Paso a paso, paso a paso. Tenía los dos pies atrapados. Ya no daría más pasos. Cuanto más esfuerzo hacía por tirar, más se la tragaba la arena. Intentó respirar y pensar. Intentó gritar, pero el mar y los graznidos de las aves eran más fuertes que sus gritos. Estaba lejos del tierra firme y de las rocas. Si tenía las raíces en el mar, tenía que demostrarlo y sobrevivir. En ese momento, podía entender por qué Thomas la había prevenido contra las arenas, por qué había aprendido a dar pasos cuidadosos y por qué era sensible a los cambios. Ella no había sido bastante cuidadosa o bastante rápida. Las olas la habían atraído, pero todavía tenía que aprender muchas cosas si el mar y ella querían vivir juntos y en paz. Volvió a mirar hacia el castillo. Hew la echaría en falta enseguida e iría a buscarla. Sin embargo, la playa era grande, la marea subía deprisa y ella se había alejado más de lo habitual después de haberse pasado todo el día metida en el castillo. Tomó aire e hizo un esfuerzo para no mover los pies. Se hundió menos. Thomas le había dicho que el cuerpo no mentía, pero su madre también tenía un dicho. No se podía oír a la cabeza cuando el cuerpo gritaba. Se olvidó de ese dicho la noche que se entregó a Thomas. En ese momento, tenía que silenciar el cuerpo para que le trabajara la cabeza. La arena ya le llegaba por las rodillas y la marea se acercaba.

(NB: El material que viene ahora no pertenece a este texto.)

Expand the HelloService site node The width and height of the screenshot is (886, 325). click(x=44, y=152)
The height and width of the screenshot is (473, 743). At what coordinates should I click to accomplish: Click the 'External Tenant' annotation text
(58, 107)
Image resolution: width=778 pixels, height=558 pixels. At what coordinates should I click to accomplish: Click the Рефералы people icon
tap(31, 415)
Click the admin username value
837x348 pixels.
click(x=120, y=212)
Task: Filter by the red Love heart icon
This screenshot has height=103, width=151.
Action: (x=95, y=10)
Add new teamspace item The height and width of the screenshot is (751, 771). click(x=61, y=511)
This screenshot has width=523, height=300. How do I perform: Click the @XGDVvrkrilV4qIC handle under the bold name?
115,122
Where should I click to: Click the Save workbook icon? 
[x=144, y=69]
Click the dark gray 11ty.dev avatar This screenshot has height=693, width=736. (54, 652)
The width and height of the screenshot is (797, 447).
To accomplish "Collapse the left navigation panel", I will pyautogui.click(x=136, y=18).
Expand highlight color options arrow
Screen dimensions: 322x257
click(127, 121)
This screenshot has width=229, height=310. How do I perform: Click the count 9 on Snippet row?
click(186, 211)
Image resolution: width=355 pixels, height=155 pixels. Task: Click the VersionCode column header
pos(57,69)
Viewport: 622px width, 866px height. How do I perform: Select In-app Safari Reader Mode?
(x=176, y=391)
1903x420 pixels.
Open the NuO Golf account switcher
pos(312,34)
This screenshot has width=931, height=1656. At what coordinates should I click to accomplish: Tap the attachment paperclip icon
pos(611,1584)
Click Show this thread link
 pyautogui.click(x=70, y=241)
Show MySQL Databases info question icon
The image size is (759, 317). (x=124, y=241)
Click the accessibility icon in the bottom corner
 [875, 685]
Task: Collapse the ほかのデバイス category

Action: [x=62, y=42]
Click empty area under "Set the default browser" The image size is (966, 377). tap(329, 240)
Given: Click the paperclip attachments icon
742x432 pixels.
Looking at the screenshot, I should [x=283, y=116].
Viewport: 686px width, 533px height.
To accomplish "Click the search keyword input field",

Se detuvo al final de las tierras pantanosas, donde la arena se juntaba con la tierra, y miró con angustia hacia todos lados.
—¡Elizabeth! ¡Bessie! —gritó con todas sus fuerzas.
Solo oyó las olas. La playa giraba bruscamente hacia la derecha por detrás de unas rocas. Sabía que al otro lado volvía a ensancharse. A la izquierda se extendía amplia y larga, era más fácil pasear por allí, pero, en la oscuridad, lo que habría sido una vista clara y diáfana se difuminaba por los contornos.
—¡Bessie! ¿Estás ahí?
¿Podría oírlo por encima de las olas? ¿Podría contestar? Miró hacia atrás. Sus hombres llegarían, pero demasiado tarde. Tenía que tomar una decisión. Volvió a mirar hacia la derecha y corrió hacia allí.